Start of RECORDS FOR THIS TASK
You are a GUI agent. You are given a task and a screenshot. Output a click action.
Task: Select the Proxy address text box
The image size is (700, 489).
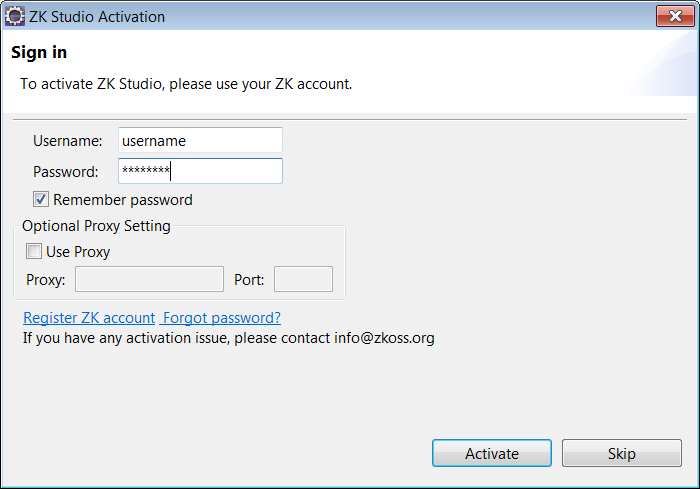[150, 279]
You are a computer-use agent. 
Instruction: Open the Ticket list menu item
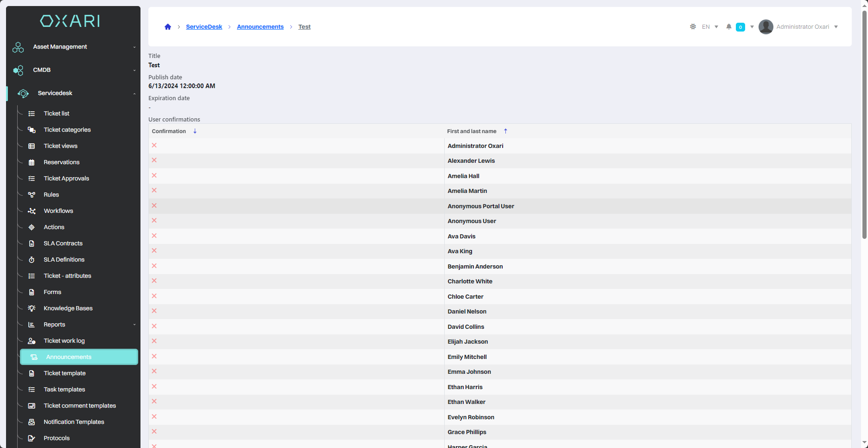pos(57,114)
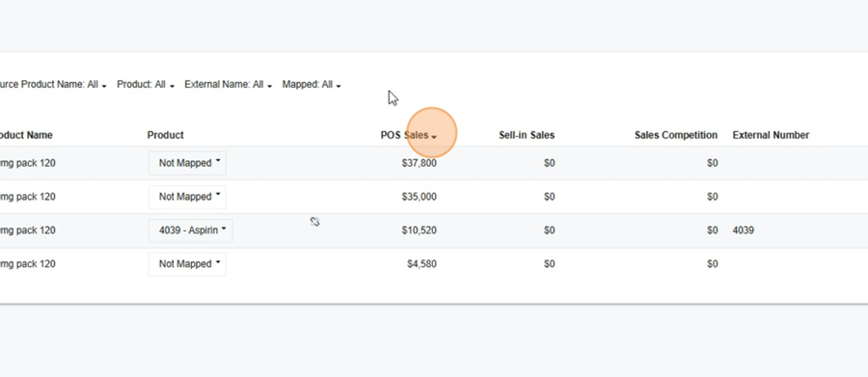868x377 pixels.
Task: Click the Product column header
Action: pos(166,135)
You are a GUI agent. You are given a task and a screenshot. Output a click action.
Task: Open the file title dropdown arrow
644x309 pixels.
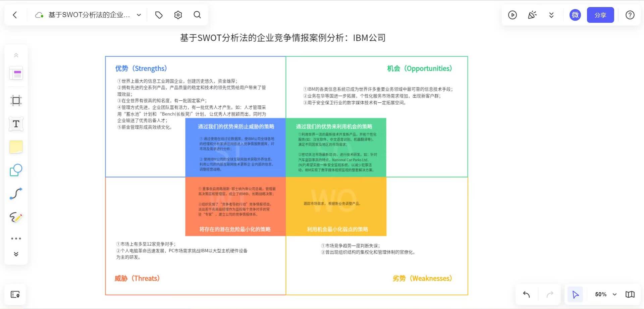(x=139, y=15)
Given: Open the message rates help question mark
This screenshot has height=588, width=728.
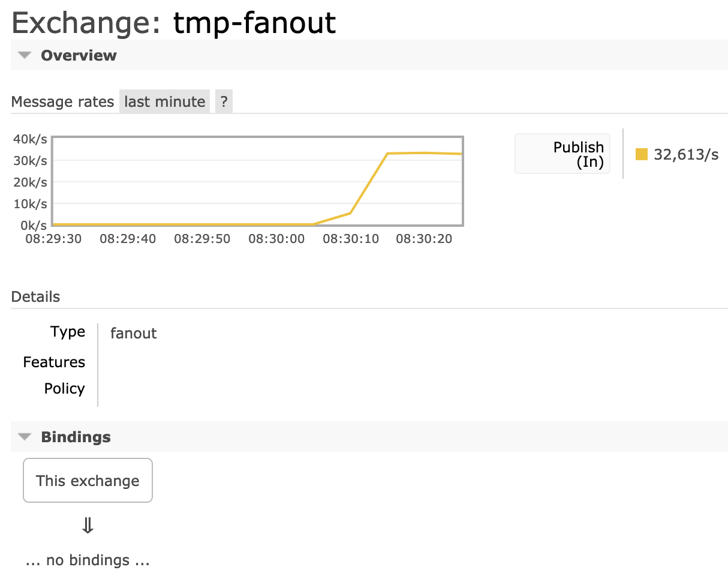Looking at the screenshot, I should point(224,102).
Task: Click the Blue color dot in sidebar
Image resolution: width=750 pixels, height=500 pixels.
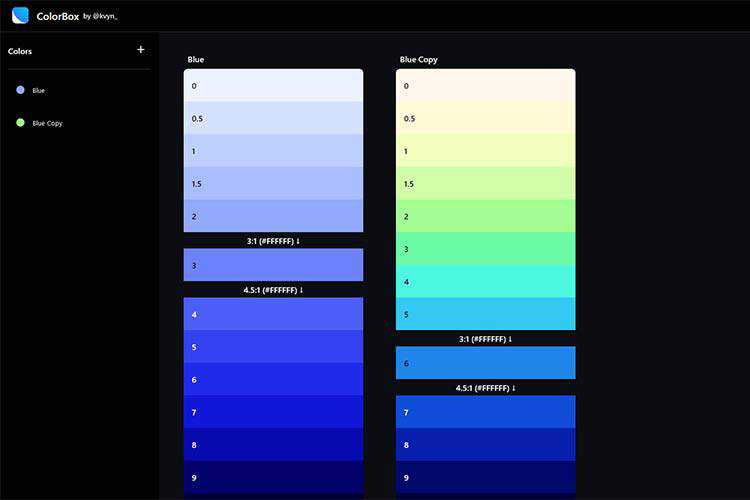Action: pyautogui.click(x=20, y=90)
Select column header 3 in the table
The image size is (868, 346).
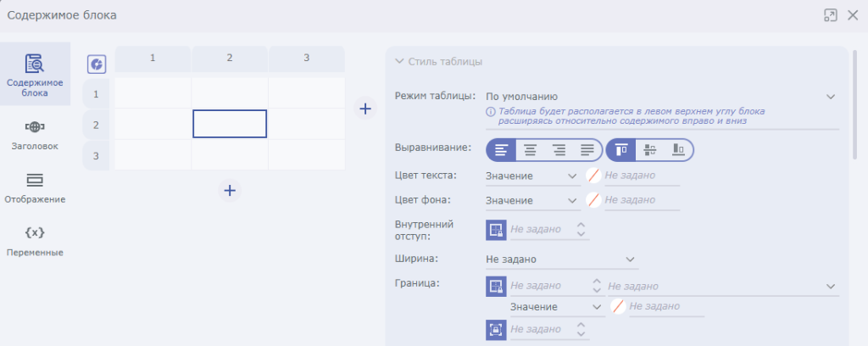point(306,58)
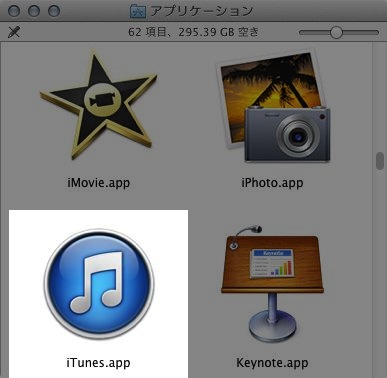Screen dimensions: 387x378
Task: Click the iTunes music note icon
Action: coord(99,284)
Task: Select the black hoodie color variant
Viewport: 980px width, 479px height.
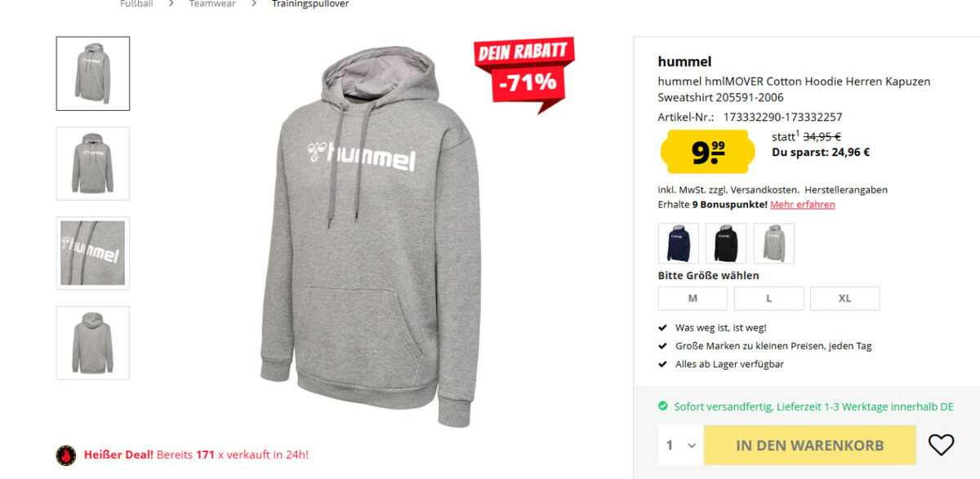Action: (726, 243)
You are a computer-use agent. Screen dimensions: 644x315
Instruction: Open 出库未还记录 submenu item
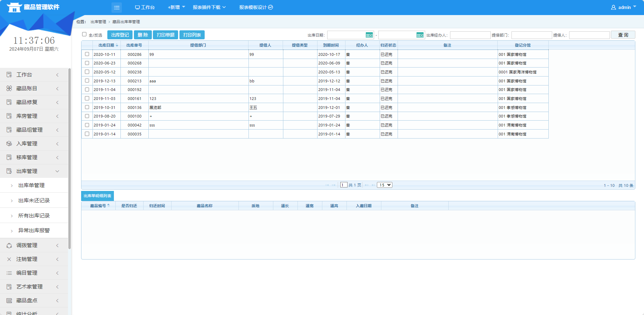34,201
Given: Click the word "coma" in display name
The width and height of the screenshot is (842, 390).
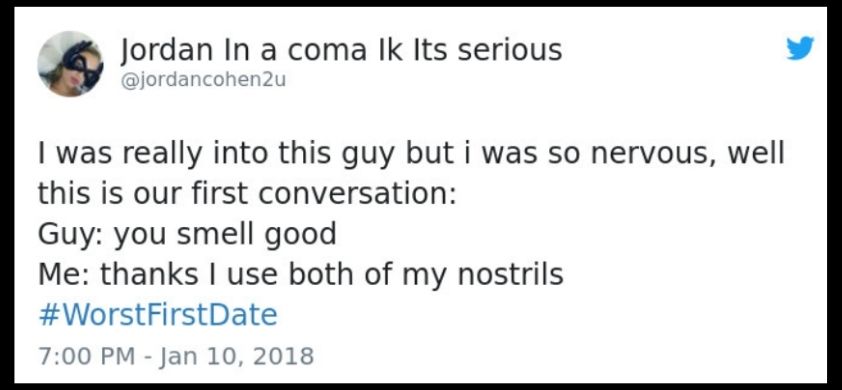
End of RECORDS FOR THIS TASK
• _EXERCISE DESCRIPTION_: The whole of the data above needs retyping exactly, with pictures omitted.

• _ANSWER TO THE PROBLEM_:
You are a GUI agent. You are given a task and a screenshot. Output a click action.
Task: Select the Proxy address text box
The image size is (700, 489).
[150, 279]
You are a computer-use agent. 
Instruction: Open the Ticket list menu item
pos(57,114)
868x377 pixels.
Task: Click the Product column header
Action: pos(166,135)
You are a GUI agent. You are given a task and a screenshot. Output a click action.
Task: Open the file title dropdown arrow
644x309 pixels.
(x=139, y=15)
Given: Open the message rates help question mark
This screenshot has height=588, width=728.
Looking at the screenshot, I should point(224,102).
Task: Click the Blue color dot in sidebar
Image resolution: width=750 pixels, height=500 pixels.
Action: pyautogui.click(x=20, y=90)
Select column header 3 in the table
The image size is (868, 346).
point(306,58)
Screen dimensions: 387x378
Task: Click the iTunes music note icon
Action: coord(99,284)
Task: Select the black hoodie color variant
Viewport: 980px width, 479px height.
Action: (726, 243)
You are a computer-use agent. Screen dimensions: 644x315
Instruction: Open 出库未还记录 submenu item
34,201
Given: Click the word "coma" in display name
The width and height of the screenshot is (842, 390).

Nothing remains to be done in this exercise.